In this study, the FA used for obtaining DCE-MRI data is 10 degree, which is around two times compared to Ernst angle corresponding to TR of 4.45 ms. The nature of error propagated to DCE-MRI data can also vary depending on the FA used. For a fixed TR, B₁ related errors on dynamic data analysis reduce with increase in FA compared to Ernst angle (observation based on simulation, result not shown). However, this also results in a reduction of SNR in DCE-MRI data. Therefore, a tradeoff is usually carried out during protocol designing to select appropriate FA for a fixed TR. On the other hand, B₁ inhomogeneity correction enables to use DCE-MRI data corresponding to FA close to Ernst angle and hence obtain an improved SNR.
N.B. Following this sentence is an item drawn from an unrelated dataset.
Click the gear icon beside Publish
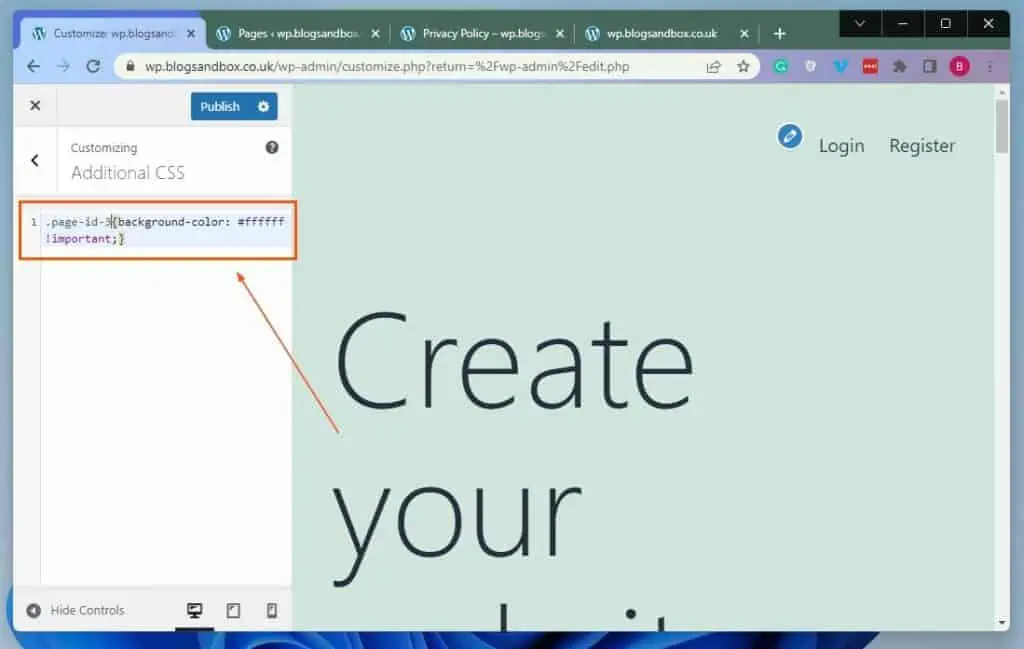The height and width of the screenshot is (649, 1024). pos(262,106)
One of the limitation is the unavailability of enough patient data so as to illustrate the clinical significance of this study. However, this limitation was addressed by using simulation using in vivo study results. In this study, ROI selection was done on the basis of maximum CBV_Corr values in the tumor region. However, for accurate selection of ROI, those regions should be avoided where high CBV_Corr values coincide with blood vessels. In the current study, we have used SDA based approach for B₁ mapping. There are many alternative sequences which can be used for B₁ mapping. A detailed study needs to be done to investigate how the FA related errors in the quantitative analysis of DCE-MRI data varies with different B₁ mapping approaches. Another future work in this study is to optimize the FA used for obtaining DCE-MRI data based on B₁ inhomogeneity propagated error.
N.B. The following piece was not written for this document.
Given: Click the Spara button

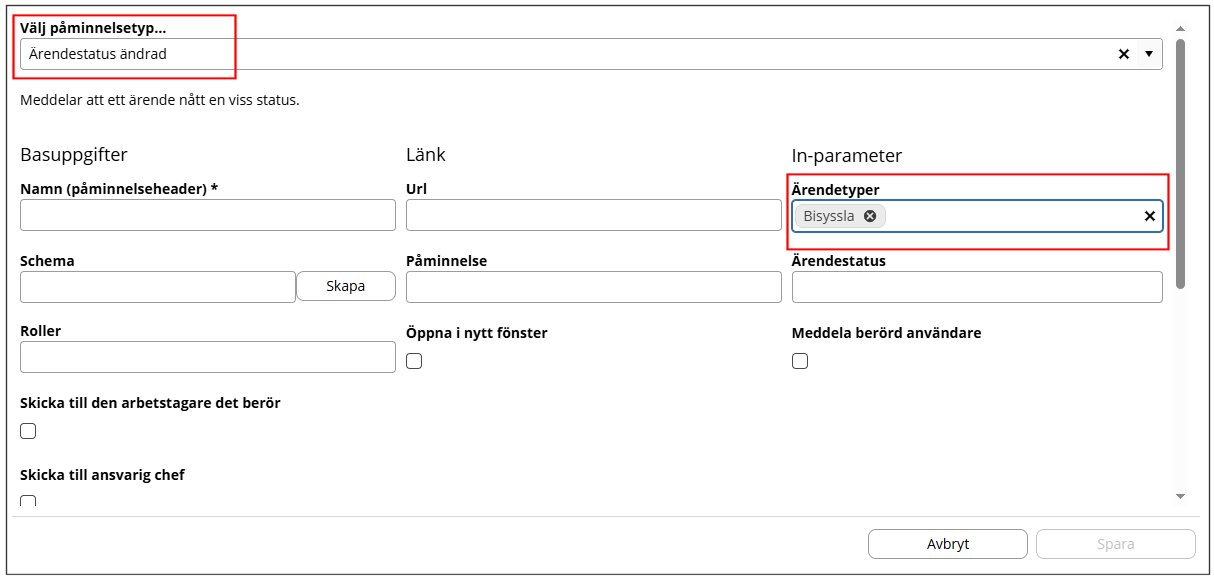Looking at the screenshot, I should (1115, 545).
B₁ field inhomogeneity depends upon MRI scanner field strength, type of coil as well as the type of tissue being studied. A recently reported study on breast DCE-MRI showed an average of 37% FA difference between the right and left breast [18]. B₁ field inhomogeneity increases with increase in MR scanner field strength. For example at 7T, reported studies have shown B₁ field inhomogeneity of ~ 50% in human brain data [33]. Such a large B₁ field inhomogeneity can result in proportional variations in FA, which can lead to errors in DCE-MRI data analysis at 7T. In the current study we have demonstrated results for brain data at 3T; however, similar results should be observed for DCE-MRI studies of different organs as well as at ultra-high field scanner 7T.

In conclusion, a substantial transmit B₁ field inhomogeneity was observed in tumor tissues of the human brain at 3T MRI scanner. It was demonstrated that it can introduce errors in the quantitative parameters derived from DCE-MRI data, which can affect diagnosis and prognosis of patients. B₁ inhomogeneity related errors in the DCE-MRI analysis showed dependence on B_1rel values, contrast agent concentration as well as on the length of DCE-MRI data. Overall, B₁ inhomogeneity results in erroneous estimates of quantitative parameters. Correction of FA errors during conversion of S(t) to C(t) can mitigate these errors and provide an improved diagnosis.